## START Supplied information

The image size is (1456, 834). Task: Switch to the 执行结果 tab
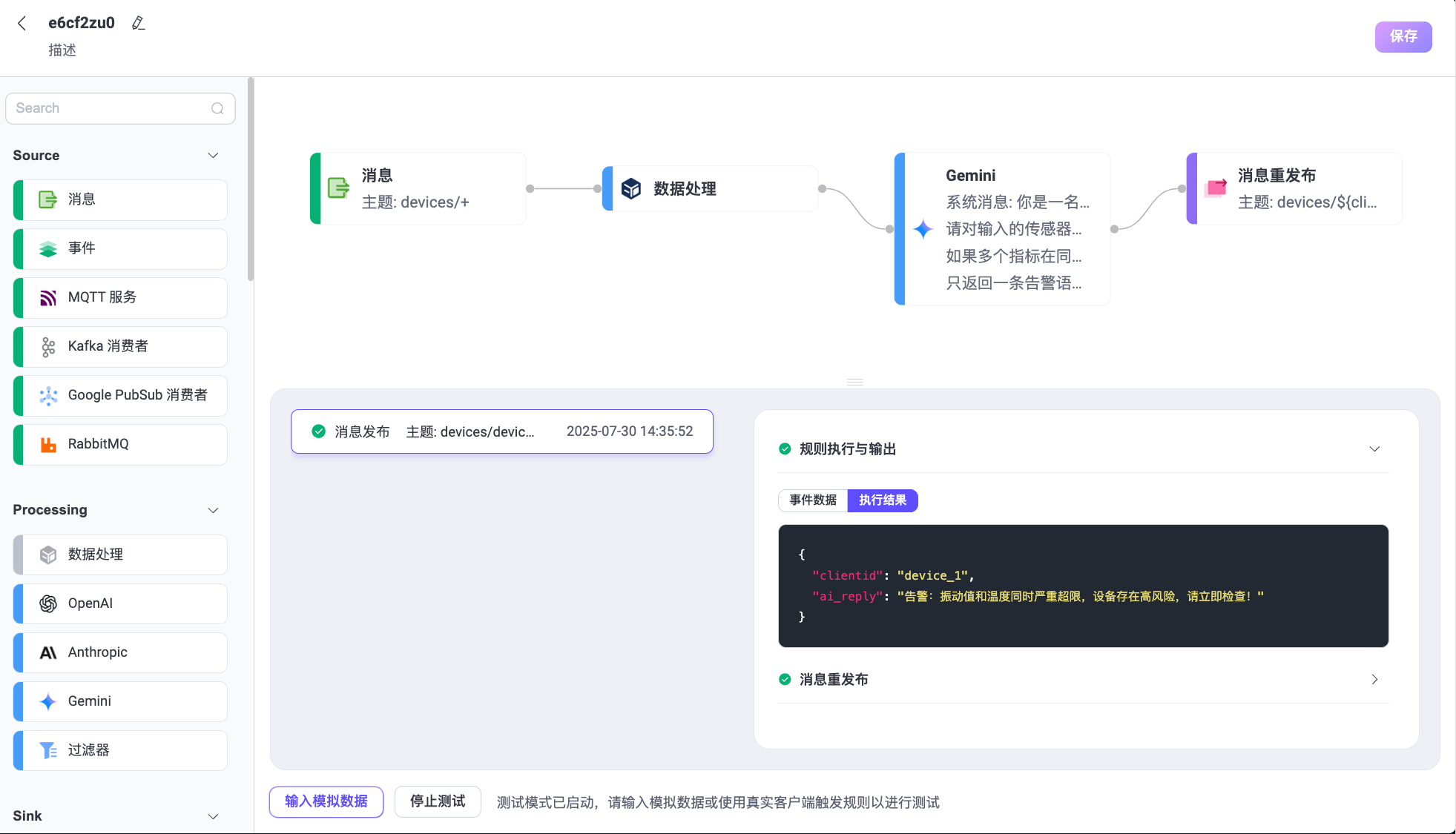point(882,500)
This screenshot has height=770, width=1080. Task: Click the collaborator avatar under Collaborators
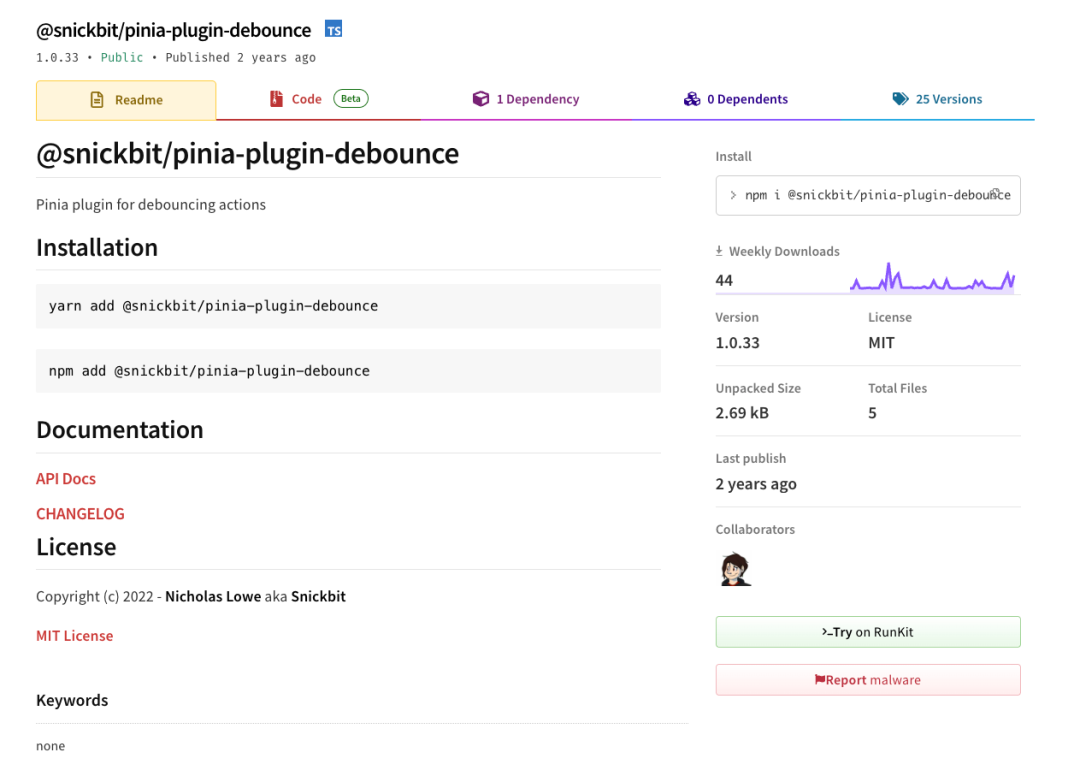point(735,568)
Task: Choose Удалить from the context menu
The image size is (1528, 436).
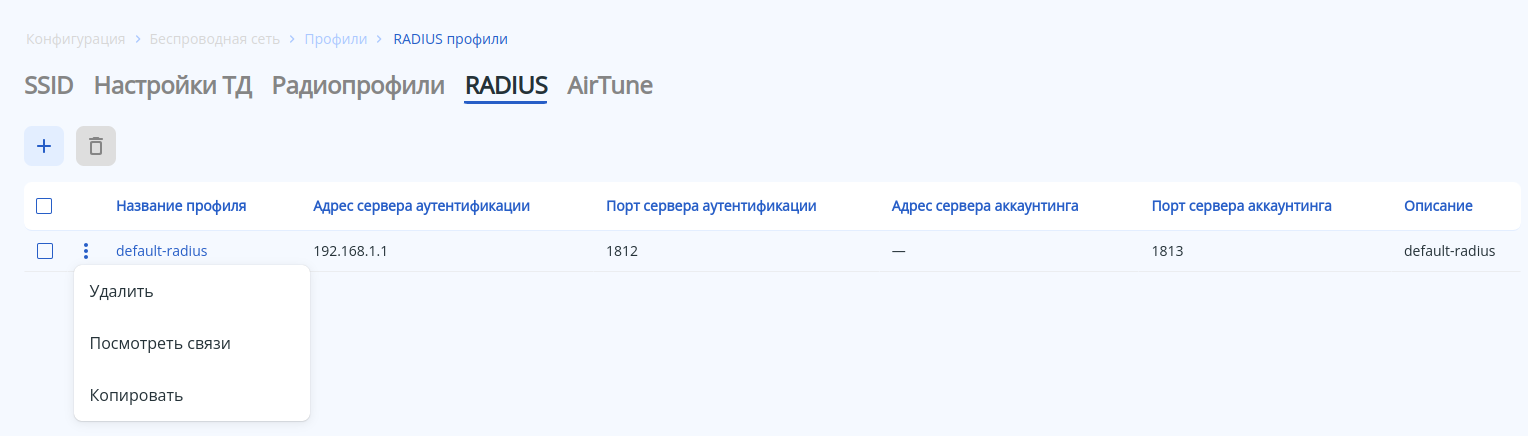Action: coord(121,291)
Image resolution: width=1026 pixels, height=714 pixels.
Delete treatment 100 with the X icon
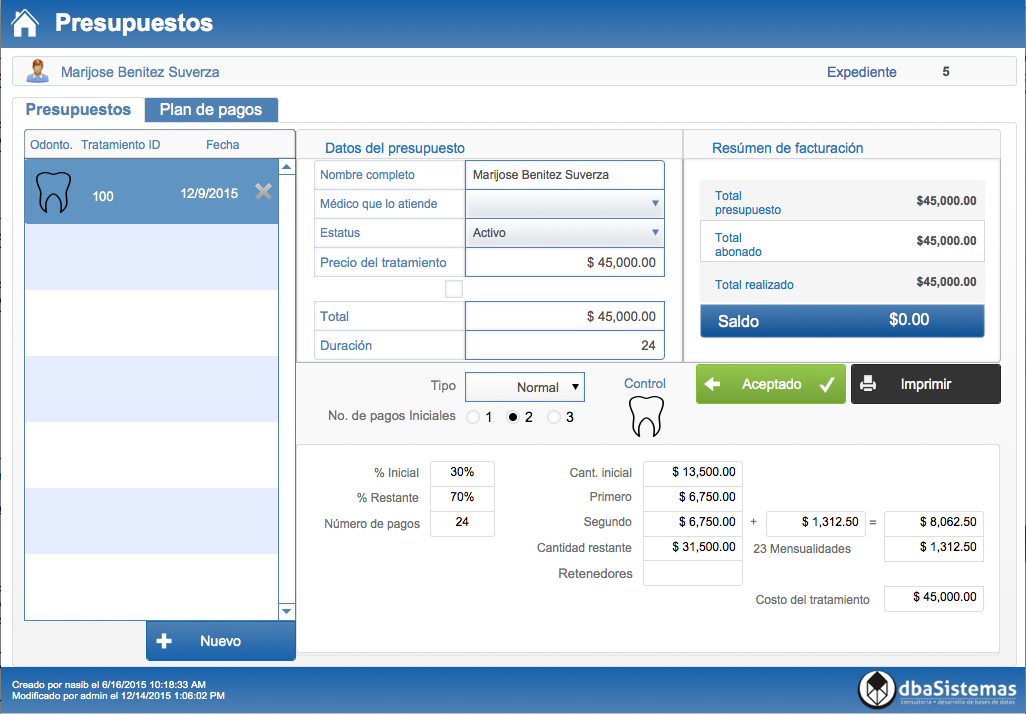263,192
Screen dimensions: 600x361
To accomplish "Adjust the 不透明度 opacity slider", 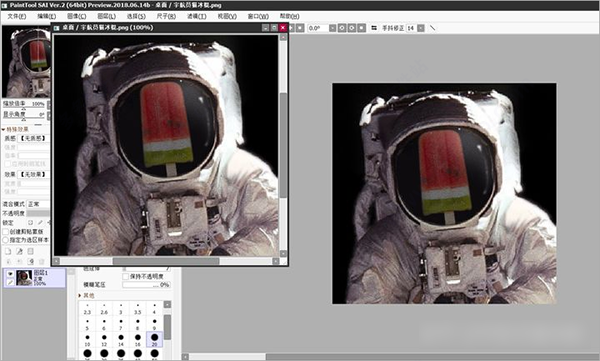I will [38, 213].
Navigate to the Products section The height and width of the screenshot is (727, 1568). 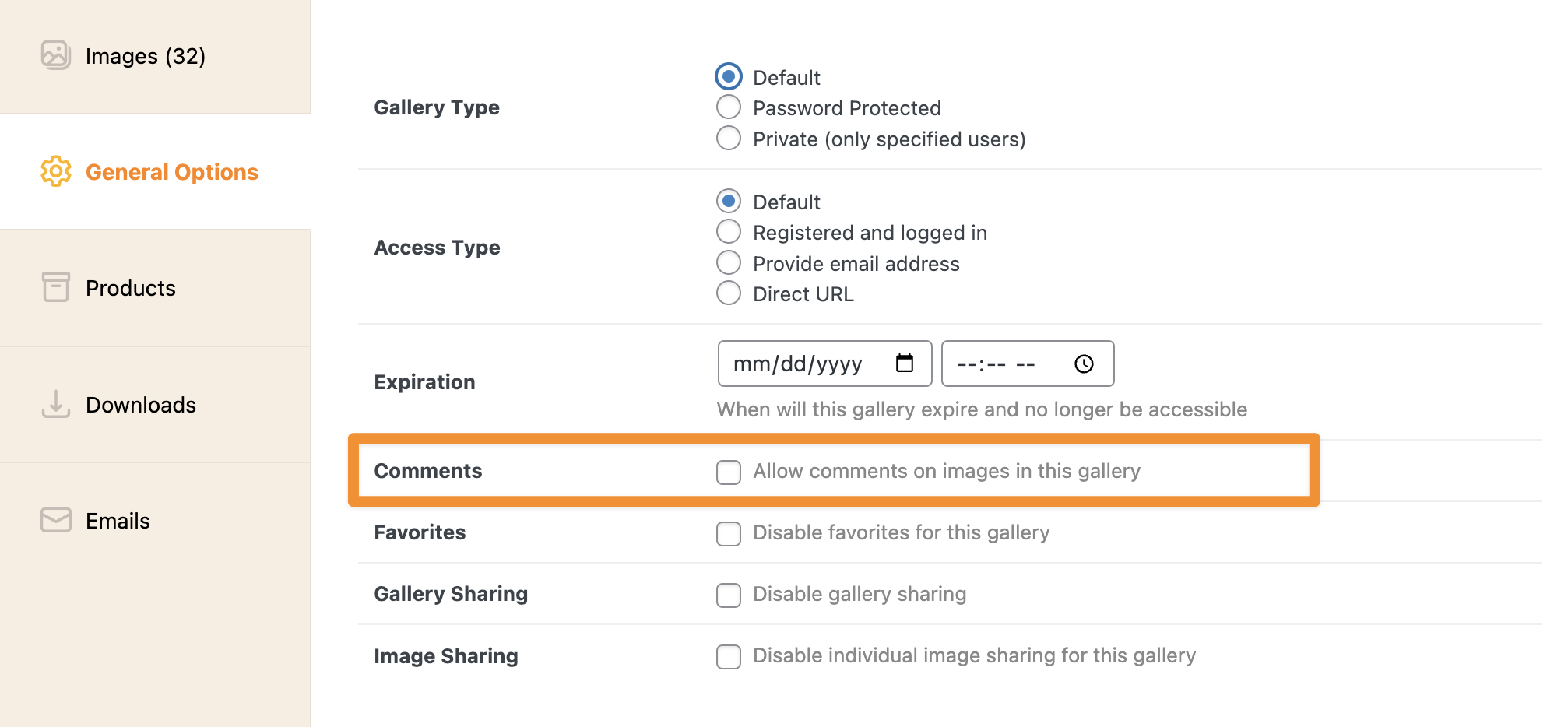point(130,287)
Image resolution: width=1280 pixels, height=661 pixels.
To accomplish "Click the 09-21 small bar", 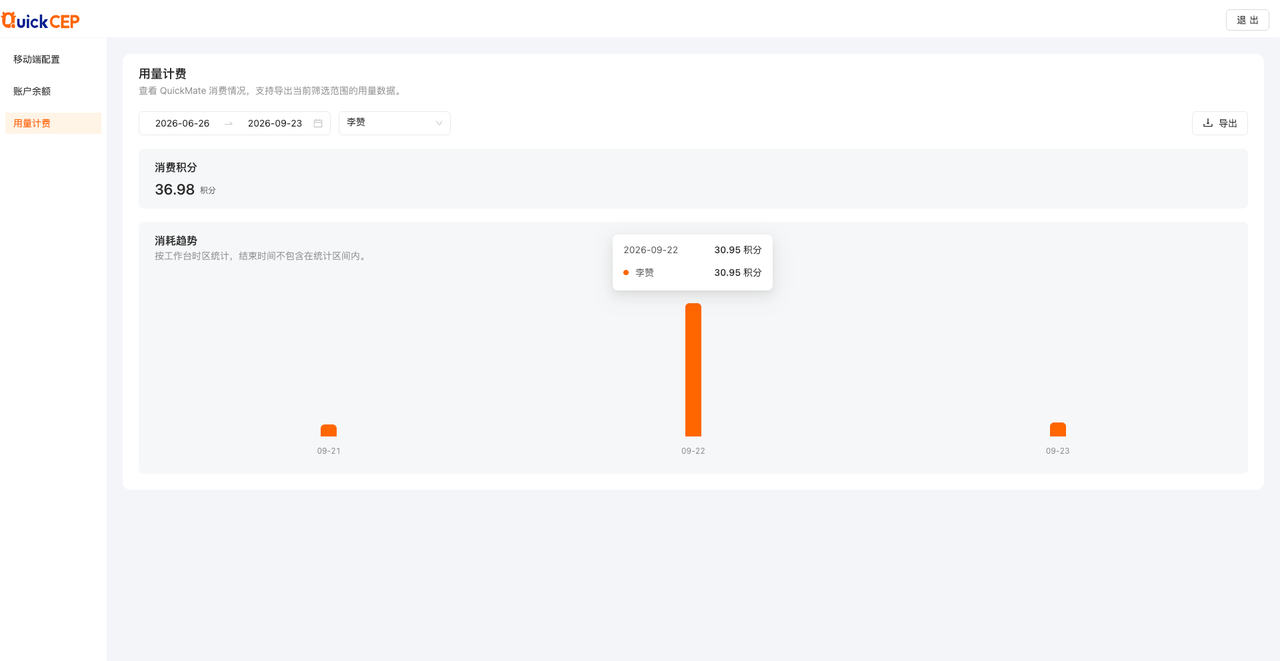I will pos(328,431).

## END Supplied information

Instructions for the task:
Render the listing, from its start through the line containing "Action: coord(121,291)", as a Markdown table with the columns "Row" and "Line", one row per line and with blank lines omitted. Leave the pictures out of the answer.

Task solution:
| Row | Line |
|---|---|
| 1 | The image size is (1456, 834). Task: Switch to the 执行结果 tab |
| 2 | point(882,500) |
| 3 | This screenshot has height=770, width=1080. Task: Click the collaborator avatar under Collaborators |
| 4 | point(735,568) |
| 5 | Task: Choose Удалить from the context menu |
| 6 | The image size is (1528, 436). |
| 7 | Action: coord(121,291) |